Cube Midcap Report (11 March 2020) – BoE gets to work #NMC #ERM
Macro news flow is to the fore today, with a surprise rate cut by the Bank of England to be followed this afternoon by the budget.
There is also some midcap news I want to cover, including the latest horror show by NMC Healthcare.
I only have a couple of hours to devote to this today, but will cover what I can.
- Emergency rate cut
- NMC Health (NMC)
- Euromoney Institutional Investor (ERM)
Emergency Rate Cut
Courtesy of Ben Chu, here is a chart showing Bank of England rate decisions during and since the financial crisis:
The Bank of England has just pre-emptively cut rates, not waiting for definitive proof of economic contraction in the UK from the Coronavirus. This 50bps cut is the largest since 2009.
The decision takes us back to the pitiful base rate of 0.25%, the all-time low. In one foul swoop, it wipes out the small rate hikes made in 2017-2018.
The FTSE is currently at 6025, up 1% compared to yesterday’s close. German, French and Italian indexes are all up around 2%.

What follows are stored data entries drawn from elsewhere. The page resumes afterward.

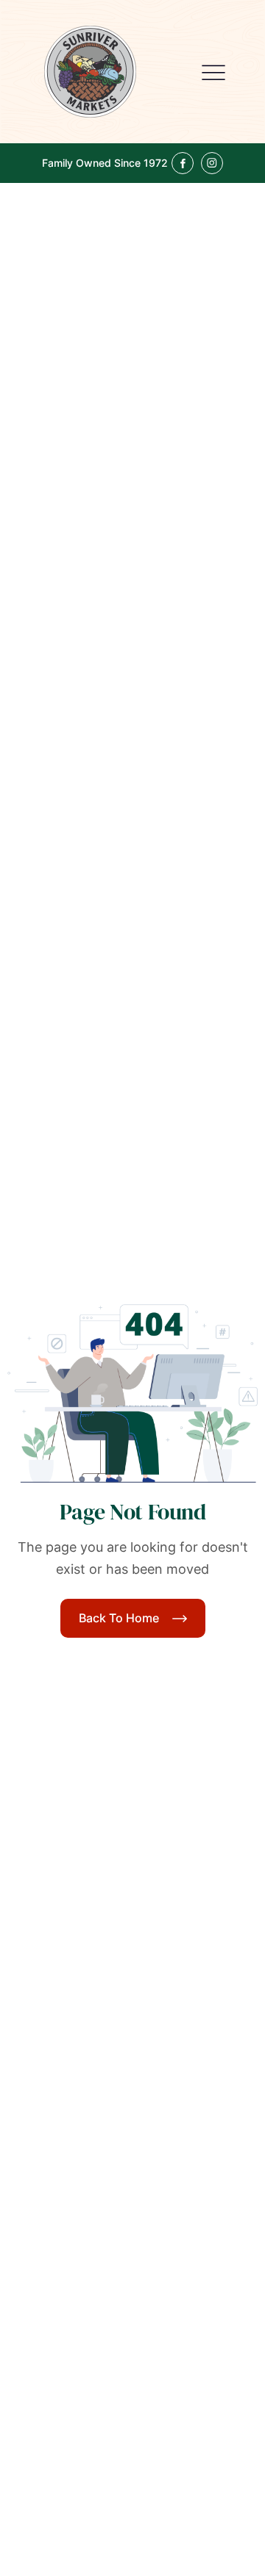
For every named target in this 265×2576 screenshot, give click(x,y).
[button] (213, 72)
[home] (90, 72)
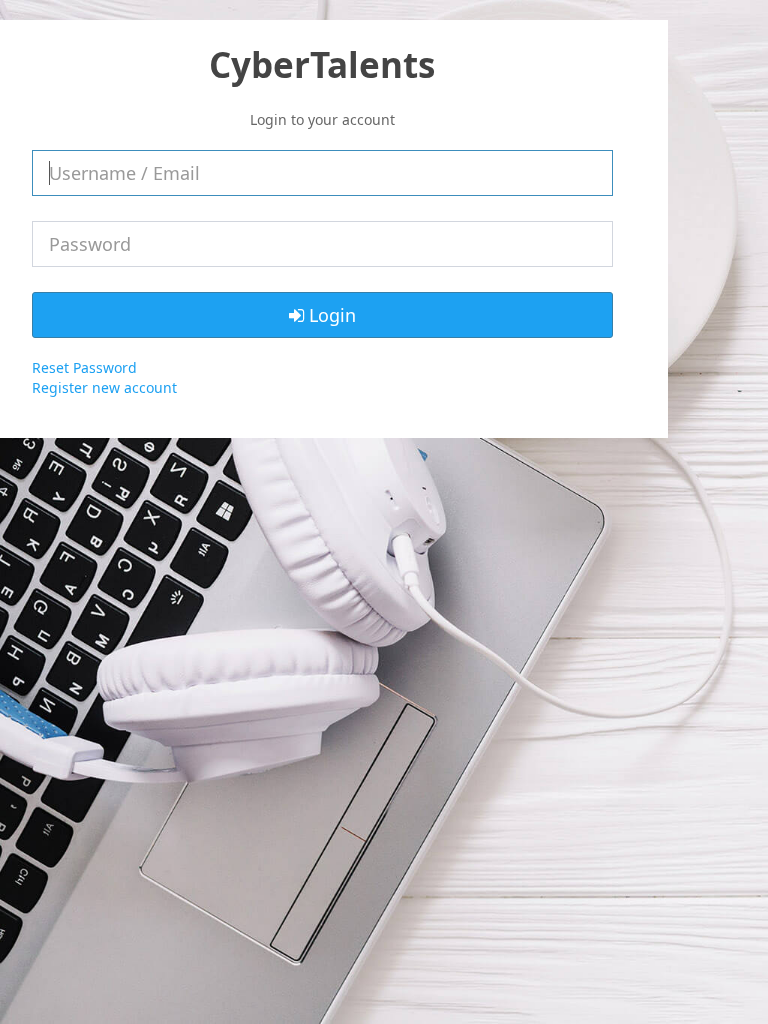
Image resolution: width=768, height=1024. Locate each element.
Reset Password (84, 367)
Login (330, 315)
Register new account (104, 387)
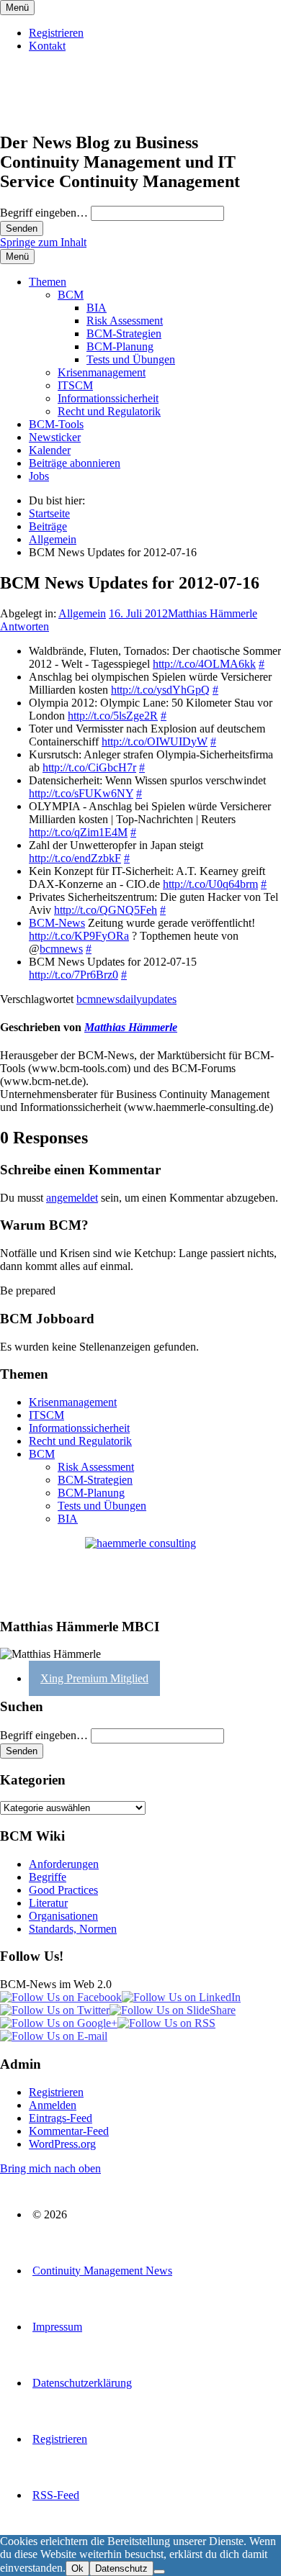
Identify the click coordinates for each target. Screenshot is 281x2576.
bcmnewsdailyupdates (126, 999)
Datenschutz (121, 2568)
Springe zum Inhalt (43, 242)
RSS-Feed (55, 2495)
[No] (159, 2572)
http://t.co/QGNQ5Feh (105, 910)
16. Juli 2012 (138, 613)
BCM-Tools (56, 424)
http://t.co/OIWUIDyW (155, 741)
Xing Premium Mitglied (94, 1678)
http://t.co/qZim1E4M (78, 832)
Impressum (57, 2327)
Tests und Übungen (130, 359)
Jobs (39, 476)
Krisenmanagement (102, 372)
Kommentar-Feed (69, 2131)
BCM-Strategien (123, 333)
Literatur (48, 1903)
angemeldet (72, 1198)
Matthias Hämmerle (212, 613)
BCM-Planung (119, 346)
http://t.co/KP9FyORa (79, 936)
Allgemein (82, 613)
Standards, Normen (73, 1929)
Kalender (50, 450)
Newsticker (55, 437)
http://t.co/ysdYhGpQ (160, 690)
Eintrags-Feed (60, 2118)
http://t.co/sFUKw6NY (81, 793)
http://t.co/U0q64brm (210, 884)
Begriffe (47, 1877)
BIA (96, 307)
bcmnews (61, 949)
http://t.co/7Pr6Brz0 (73, 975)
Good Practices (63, 1890)
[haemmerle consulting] (140, 1571)
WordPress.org (62, 2144)
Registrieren (56, 33)
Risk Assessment (124, 320)
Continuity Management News (102, 2270)
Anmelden (52, 2105)
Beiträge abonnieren (74, 463)
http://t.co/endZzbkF (75, 858)
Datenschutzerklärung (82, 2383)
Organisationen (63, 1916)
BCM (71, 295)
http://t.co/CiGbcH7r (89, 767)
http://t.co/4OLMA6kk (204, 664)
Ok (77, 2568)
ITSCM (75, 385)
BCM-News (57, 923)
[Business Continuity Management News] (88, 112)
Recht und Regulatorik (109, 411)
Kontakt (47, 46)
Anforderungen (64, 1864)
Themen (47, 282)
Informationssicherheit (108, 398)
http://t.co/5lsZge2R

My view – Mark Carney is the world’s most overpaid central banker in the world, earning nearly £900,000 in pay and benefits annually. He has been paid enormously in exchange for doing very little – this is the first major rate cut he has implemented, and all it serves to do is eliminate the previous rate hikes.
The Bank of England, under his tenure, has been one of the least interesting and least adventurous central banks. It has passively accepted near-zero interest rates and waited for other central banks to guide its actions – the small increases in 2017-2018 were little more than an acknowledgement of more aggressive action by the US Federal Reserve.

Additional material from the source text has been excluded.